Abstract:
Protein complexes are groups of interacting proteins that are central to multiple
biological processes. Studying protein complexes as well as their constituents can
enhance our understanding of cellular functions and malfunctions, and thus leads to
the development of more effective cures for diseases. High-throughput experimental
techniques allow the generation of large-scale protein-protein interaction datasets.
Accordingly, various computational approaches were proposed to predict protein
complexes from protein-protein interaction networks in which nodes and edges represent
proteins and their interactions, respectively. State-of-the-art approaches mainly
rely on clustering static networks to identify complexes. However, since protein interactions
are highly dynamic in nature, recent approaches seek to model such dynamics by typically integrating gene expression data and identifying protein complexes accordingly.
We propose MComplex, a method that uses time-series gene expression
with interaction data to generate a temporal network which is passed to a generative
adversarial network that utilizes a graph convolutional network as generator. This
creates embeddings which are then analyzed using a modified graph-based version
of the Mapper algorithm to detect corresponding protein complexes. We test our
approach on multiple benchmark datasets and compare identified complexes against
gold-standard protein complex datasets. Our results show that MComplex outperforms
existing methods in several evaluation aspects, namely recall and sensitivity
as well as a composite score covering aggregated evaluation measures.

__Data provided__:
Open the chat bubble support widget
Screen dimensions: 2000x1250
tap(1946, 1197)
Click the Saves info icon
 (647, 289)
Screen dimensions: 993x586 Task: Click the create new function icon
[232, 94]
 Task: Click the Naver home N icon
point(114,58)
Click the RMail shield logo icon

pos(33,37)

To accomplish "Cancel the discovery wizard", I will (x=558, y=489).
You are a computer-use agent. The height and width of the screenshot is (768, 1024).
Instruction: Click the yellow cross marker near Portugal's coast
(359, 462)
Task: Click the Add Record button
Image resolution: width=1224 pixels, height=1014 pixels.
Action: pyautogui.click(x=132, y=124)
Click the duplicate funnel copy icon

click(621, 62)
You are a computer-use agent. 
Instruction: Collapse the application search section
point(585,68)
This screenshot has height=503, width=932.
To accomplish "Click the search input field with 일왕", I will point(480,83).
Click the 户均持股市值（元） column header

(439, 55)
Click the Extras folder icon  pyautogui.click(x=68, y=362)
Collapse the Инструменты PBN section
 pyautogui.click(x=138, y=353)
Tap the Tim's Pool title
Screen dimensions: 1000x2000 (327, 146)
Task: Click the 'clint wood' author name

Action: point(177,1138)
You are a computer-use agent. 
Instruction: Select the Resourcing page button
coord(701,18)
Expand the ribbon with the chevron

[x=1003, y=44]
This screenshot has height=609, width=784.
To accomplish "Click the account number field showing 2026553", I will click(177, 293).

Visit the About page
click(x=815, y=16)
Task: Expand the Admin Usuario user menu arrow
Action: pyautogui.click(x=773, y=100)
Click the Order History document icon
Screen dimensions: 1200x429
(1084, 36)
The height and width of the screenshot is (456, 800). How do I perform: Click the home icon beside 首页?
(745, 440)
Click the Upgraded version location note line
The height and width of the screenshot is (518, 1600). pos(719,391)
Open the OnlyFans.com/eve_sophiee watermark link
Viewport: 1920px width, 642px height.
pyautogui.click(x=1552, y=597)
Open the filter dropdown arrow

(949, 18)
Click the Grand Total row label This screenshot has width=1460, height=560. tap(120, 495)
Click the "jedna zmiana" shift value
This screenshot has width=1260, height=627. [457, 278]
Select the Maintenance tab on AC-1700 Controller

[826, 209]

__Things to do__:
1. In the abstract, rewrite the paragraph that begins "Protein complexes are groups" as a short bulleted list that keeps its main facts.
2. Answer these questions from the abstract, one line each:
(a) What do the nodes and edges of a protein-protein interaction network represent?
(b) What does the generative adversarial network in MComplex use as its generator?
(c) In which evaluation aspects does MComplex outperform existing methods?
3. Say whether each statement agrees with the abstract, answering yes or no and quoting the words that decide it:
(a) State-of-the-art approaches mainly rely on clustering dynamic networks.
(b) MComplex analyzes its embeddings with an unmodified version of the Mapper algorithm.
(c) The complexes identified by MComplex were compared against gold-standard protein complex datasets.

__Answers to each task__:
1.
- Protein complexes are groups of interacting proteins central to many biological processes. Studying them can improve understanding of cellular functions and malfunctions and lead to more effective cures.
- High-throughput techniques produce large protein-protein interaction datasets. In these networks, nodes are proteins and edges are interactions.
- Leading methods mainly cluster static networks. Because interactions are highly dynamic, newer methods typically integrate gene expression data.
- MComplex combines time-series gene expression with interaction data to build a temporal network.
- It passes this network to a generative adversarial network whose generator is a graph convolutional network. This produces embeddings.
- A modified graph-based Mapper algorithm analyzes the embeddings to detect protein complexes.
- MComplex was tested on benchmark datasets against gold-standard complexes. It outperforms existing methods in recall, sensitivity and a composite score.

2.
(a) Nodes represent proteins and edges represent their interactions.
(b) A graph convolutional network.
(c) Recall and sensitivity, as well as a composite score covering aggregated evaluation measures.

3.
(a) No: "State-of-the-art approaches mainly rely on clustering static networks to identify complexes."
(b) No: "analyzed using a modified graph-based version of the Mapper algorithm"
(c) Yes: "compare identified complexes against gold-standard protein complex datasets"